La etnografía prisionera no solo es un modelo empírico-teórico adecuado para comprender el COVID-19 en Ecuador. El desastre epidemiológico urbano también nos sirve para entender la cárcel en tiempos de pandemia. Lamentablemente, la corta historia del coronavirus en ciudades ecuatorianas nos advierte sobre el devastador futuro que aguarda a la prisión cuando el ciclo de contagio inicie su curva ascendente en confinamiento. El plan de prevención y tratamiento de los operadores penitenciarios para gestionar el COVID-19 no contempla las recomendaciones del Alto Comisionado de las Naciones Unidas para los Derechos Humanos. Tampoco ha existido ningún intento de implementar medidas de prelibertad emergente para la población penitenciaria más vulnerable como ancianos, mujeres embarazadas y enfermos —una medida que si se ha tomado en otros lugares del mundo para evitar el contagio y muerte de las personas privadas de libertad. Peor aún se ha considerado sustituir el encarcelamiento con penas alternativas como el arresto domiciliario para personas encarceladas por delitos no-violentos relacionados con drogas ilegales. La inacción del gobierno en esta materia solo pronostica un escenario prisionero semejante al que viven tristemente algunas provincias del país.
Si bien el primer diagnóstico positivo de COVID-19 carcelario oficial se registró el lunes 11 de abril en Quito, la gente privada de libertad acusa los efectos negativos de la pandemia desde mucho antes. La comida es insuficiente en los penales y la imposibilidad de conseguir y preparar sus propios alimentos está generando déficits nutricionales que agravan aún más la precaria situación de la comunidad prisionera e incrementan los riesgos de enfermedad. El hacinamiento en cárceles, que rodea el 35 porciento actualmente, impide cualquier tipo de medida de distanciamiento social. Ninguna penitenciaria del país cuenta con infraestructura médica para diagnosticar, peor aún tratar pacientes diagnosticados con coronavirus. La información que sale de las cárceles es limitada y en muchas ocasiones falsa. Por ejemplo, en la prisión de Cuenca se diagnosticó un caso positivo de COVID-19 entre el personal penitenciario en marzo, pero nunca fue reportado por la prensa nacional.

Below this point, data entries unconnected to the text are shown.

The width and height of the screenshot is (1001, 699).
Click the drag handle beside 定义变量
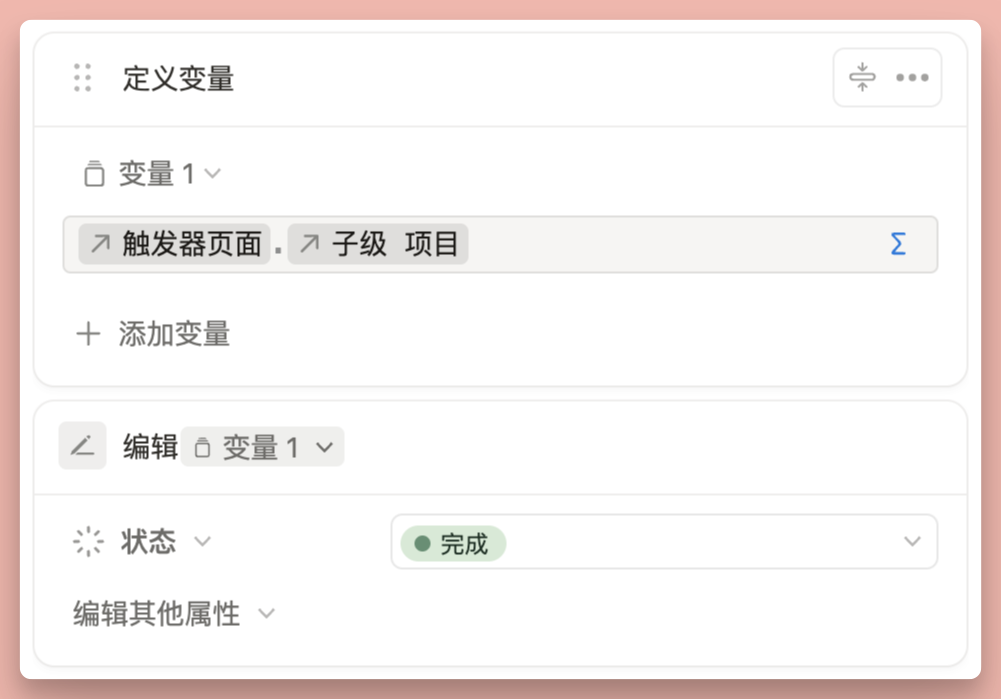click(x=83, y=78)
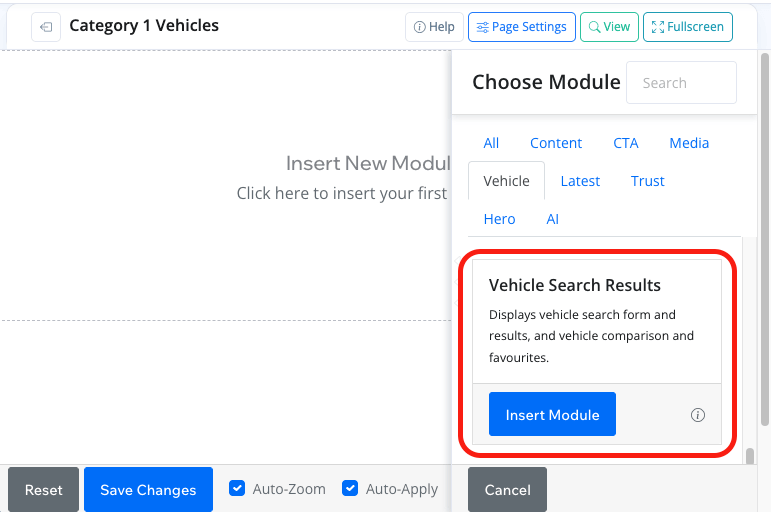
Task: Open the Media tab
Action: 689,143
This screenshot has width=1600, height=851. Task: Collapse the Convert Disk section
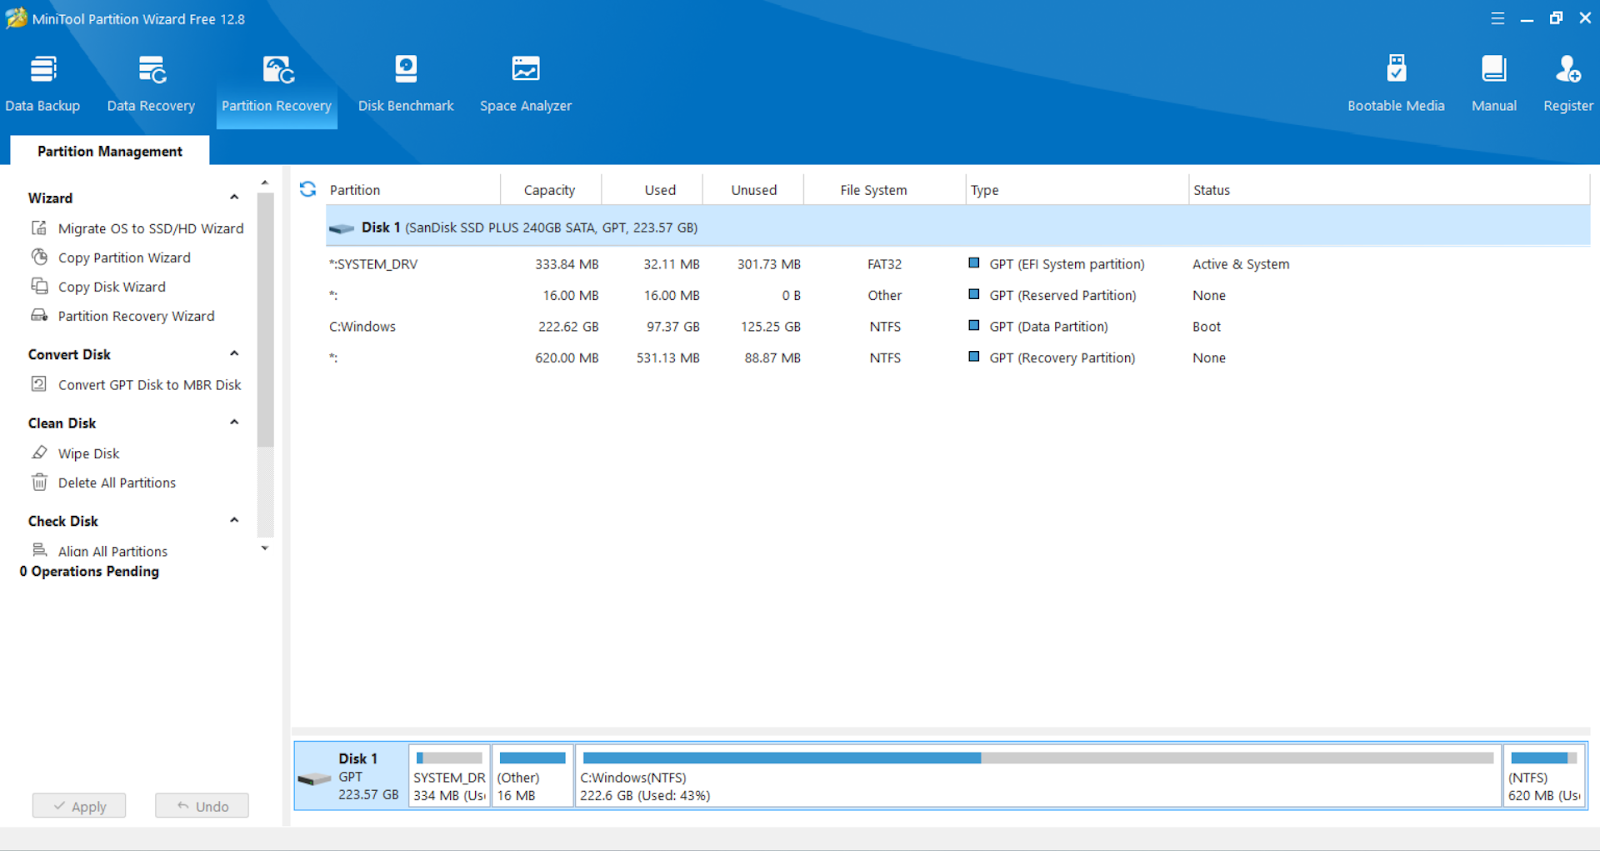pyautogui.click(x=234, y=354)
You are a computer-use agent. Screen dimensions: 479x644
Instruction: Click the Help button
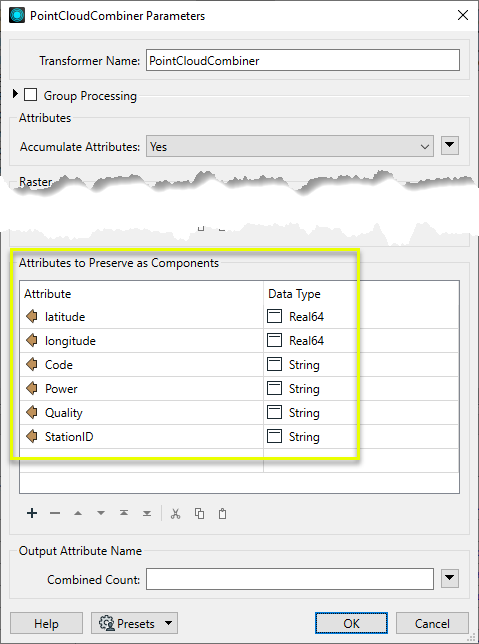(x=46, y=623)
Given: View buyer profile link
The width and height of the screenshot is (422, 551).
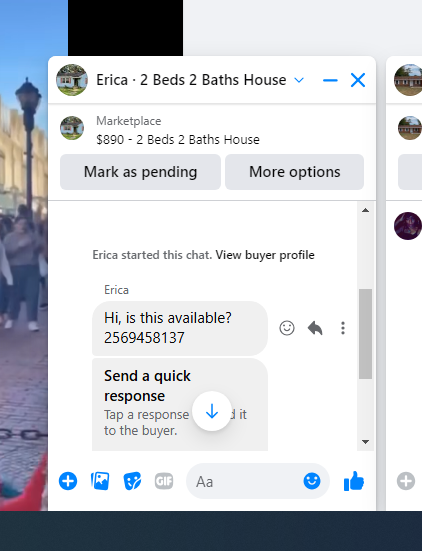Looking at the screenshot, I should pos(265,255).
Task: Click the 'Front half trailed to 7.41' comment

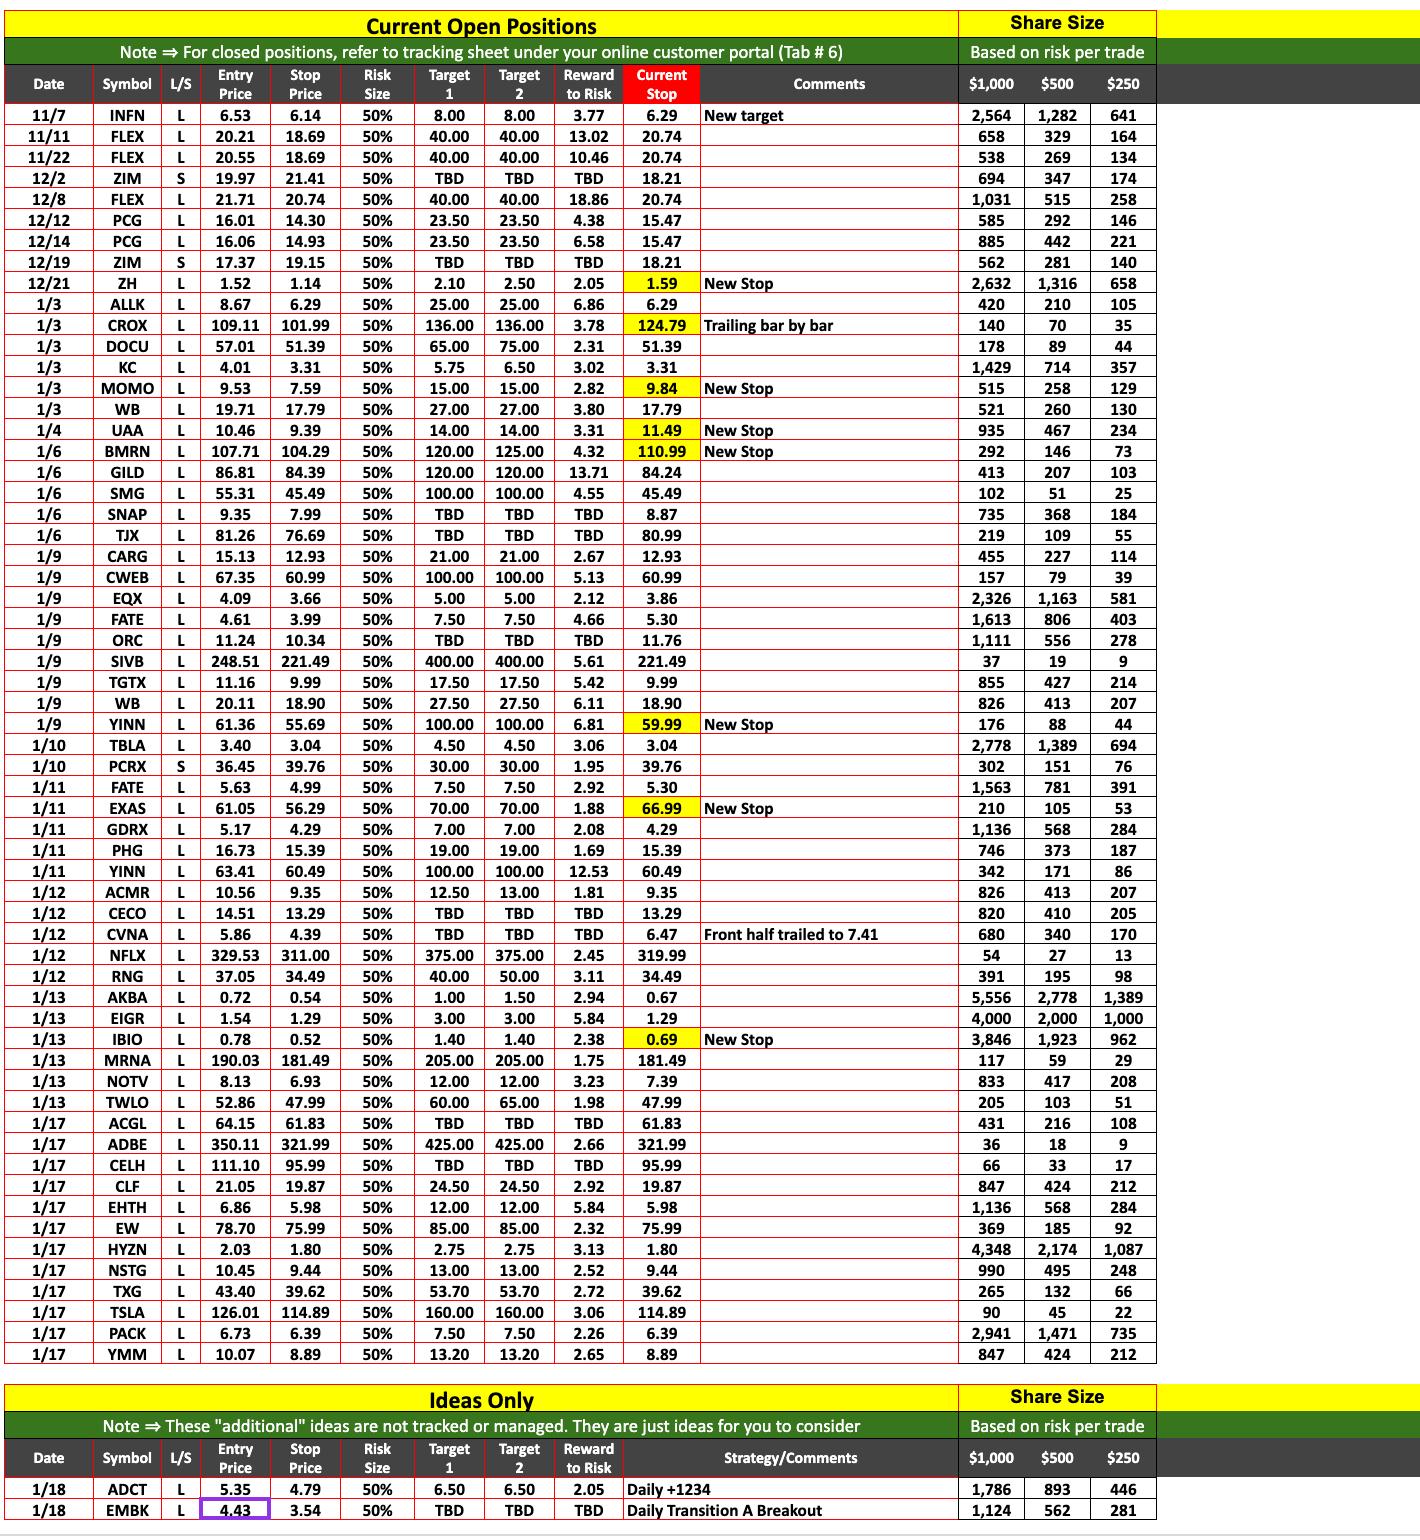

La cuenta regresiva para evitar un desastre epidemiológico en la cárcel ecuatoriana inició hace varias semanas, sin embargo, la autoridad penitenciaria no ha emitido ningún pronunciamiento. Para nosotros como Colectivo Kaleidos la salida es muy clara: se necesitan excarcelaciones humanitarias urgentes para evitar convertir las cárceles en otra fosa común. El gobierno, además, necesita considerar que la cárcel está articulada a mercados de trabajo informal que también requieren intervenciones inmediatas, como el ingreso básico universal. La expansión del estado carcelario en las ciudades durante la pandemia es un proceso en marcha que complica aún más el escenario epidemiológico del país.